DPDK patches and discussions
 help / color / mirror / Atom feed
From: Yongseok Koh <yskoh@mellanox.com>
To: Andrew Rybchenko <arybchenko@solarflare.com>
Cc: wenzhuo.lu@intel.com, jingjing.wu@intel.com,
	olivier.matz@6wind.com, dev@dpdk.org,
	konstantin.ananyev@intel.com, stephen@networkplumber.org,
	thomas@monjalon.net, adrien.mazarguil@6wind.com,
	nelio.laranjeiro@6wind.com
Subject: Re: [dpdk-dev] [PATCH v6 1/2] mbuf: support attaching external buffer to mbuf
Date: Thu, 26 Apr 2018 10:18:14 -0700	[thread overview]
Message-ID: <20180426171813.GA8437@yongseok-MBP.local> (raw)
In-Reply-To: <1a65f081-4c92-78d5-b00c-08e66fdef5c8@solarflare.com>

On Thu, Apr 26, 2018 at 07:05:01PM +0300, Andrew Rybchenko wrote:
> On 04/26/2018 04:10 AM, Yongseok Koh wrote:
> > This patch introduces a new way of attaching an external buffer to a mbuf.
> > 
> > Attaching an external buffer is quite similar to mbuf indirection in
> > replacing buffer addresses and length of a mbuf, but a few differences:
> >    - When an indirect mbuf is attached, refcnt of the direct mbuf would be
> >      2 as long as the direct mbuf itself isn't freed after the attachment.
> >      In such cases, the buffer area of a direct mbuf must be read-only. But
> >      external buffer has its own refcnt and it starts from 1. Unless
> >      multiple mbufs are attached to a mbuf having an external buffer, the
> >      external buffer is writable.
> >    - There's no need to allocate buffer from a mempool. Any buffer can be
> >      attached with appropriate free callback.
> >    - Smaller metadata is required to maintain shared data such as refcnt.
> 
> I'm still unsure how reference counters for external buffer work.
> 
> Let's consider the following example:
> 
>                         |<-mbuf1 buf_len-->|<-mbuf2 buf_len-->|
> +--+-----------+----+--------------+----+--------------+---+- - -
> |  global      |head|mbuf1 data    |head|mbuf2 data    | |
> |  shinfo=2    |room| |room|              |   |
> +--+-----------+----+--------------+----+--------------+---+- - -
>                ^ ^
> +----------+   |      +----------+ |
> | mbuf1    +---+      | mbuf2    +-+
> | refcnt=1 |          | refcnt=1 |
> +----------+          +----------+
> 
> I.e. we have big buffer which is sliced into many small data
> buffers referenced from mbufs.
> 
> shinfo reference counter is used to control when big buffer
> may be freed. But what controls sharing of each block?
> 
> headroom and following mbuf data (buf_len) is owned by
> corresponding mbuf and the mbuf owner can do everything
> with the space (prepend data, append data, modify etc).
> I.e. it is read-write in above terminology.
> 
> What should happen if mbuf1 is cloned? Right now it will result
> in a new mbuf1a with reference counter 1 and incremented shinfo
> reference counter. And what does say that corresponding area
> is read-only now? It looks like nothing.
> 
> As I understand it should be solved using per data area shinfo
> which free callback decrements big buffer reference counter.

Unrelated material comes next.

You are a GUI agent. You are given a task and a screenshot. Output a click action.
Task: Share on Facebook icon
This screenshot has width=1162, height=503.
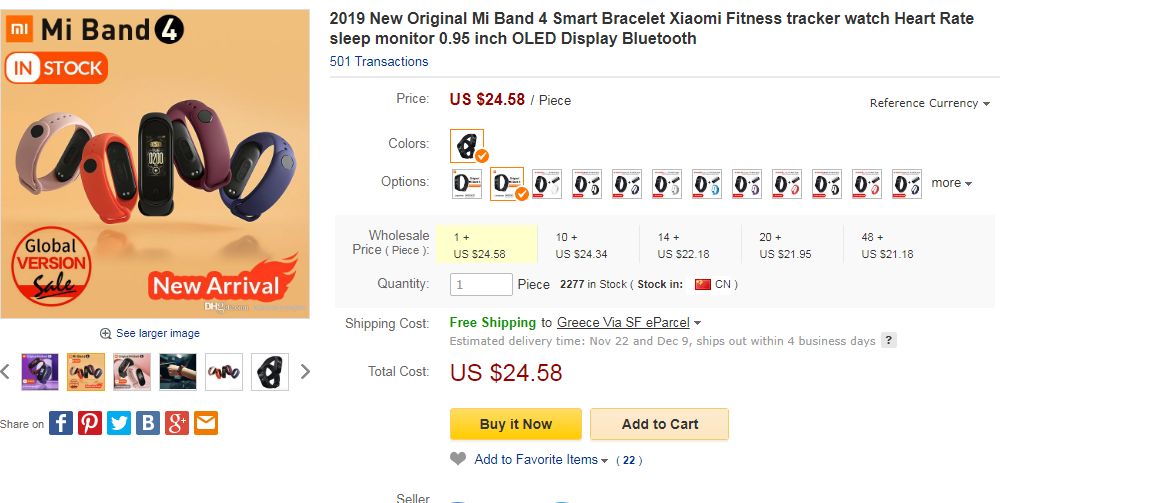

I have to admit that I was confused at the moment and I mixed two different
use-cases.

1) Transmitting a large storage block.

                |<--mbuf1 buf_len-->|<--mbuf2 buf_len-->|
 +--+-----------+----+--------------+----+--------------+---+- - -
 |  global      |head|mbuf1 data    |head|mbuf2 data    |   |
 |  shinfo=2    |room|              |room|              |   |
 +--+-----------+----+--------------+----+--------------+---+- - -
                ^                   ^
 +----------+   |      +----------+ |
 | mbuf1    +---+      | mbuf2    +-+
 | refcnt=1 |          | refcnt=1 |
 +----------+          +----------+
       ^                     ^
       |next                 |next
 +-----+----+          +----------+ 
 | mbuf1_hdr|          | mbuf2_hdr|
 | refcnt=1 |          | refcnt=1 |
 +----------+          +----------+

Yes, in this case, the large external buffer should always be read-only. And
necessary network headers should be linked via m->next. Owners of m1 or m2
can't alter any bit in the external buffer because shinfo->refcnt > 1.

2) Slicing a large buffer and provide r-w buffers.

                |<--mbuf1 buf_len-->|      |<--mbuf2 buf_len-->|
 +--+-----------+----+--------------+------+----+--------------+------+----+- - -
 |  user data   |head|mbuf1 data    |shinfo|head|mbuf2 data    |shinfo|    |
 |  refc=2      |room|              |refc=1|room|              |refc=1|    |
 +--+-----------+----+--------------+------+----+--------------+------+----+- - -
                ^                          ^
 +----------+   |             +----------+ |
 | mbuf1    +---+             | mbuf2    +-+
 | refcnt=1 |                 | refcnt=1 |
 +----------+                 +----------+
 
Here, the user data for the large chunk isn't rte_mbuf_ext_shared_info but a
custom structure managed by user in order to free the whole chunk. free_cb would
decrement a custom refcnt in custom way. But librte_mbuf doesn't need to be
aware of it.  It is user's responsibility. The library is just responsible for
calling free_cb when shinfo->refcnt gets to zero.

> So, we have two reference counters per each mbuf with external
> buffer (plus reference counter per big buffer).
> Two reference counters sounds too much and it looks like
> mbuf-with-extbuf reference counter is not really used
> (since on clone/attach update shinfo refcnt).
> It is still two counters to check on free.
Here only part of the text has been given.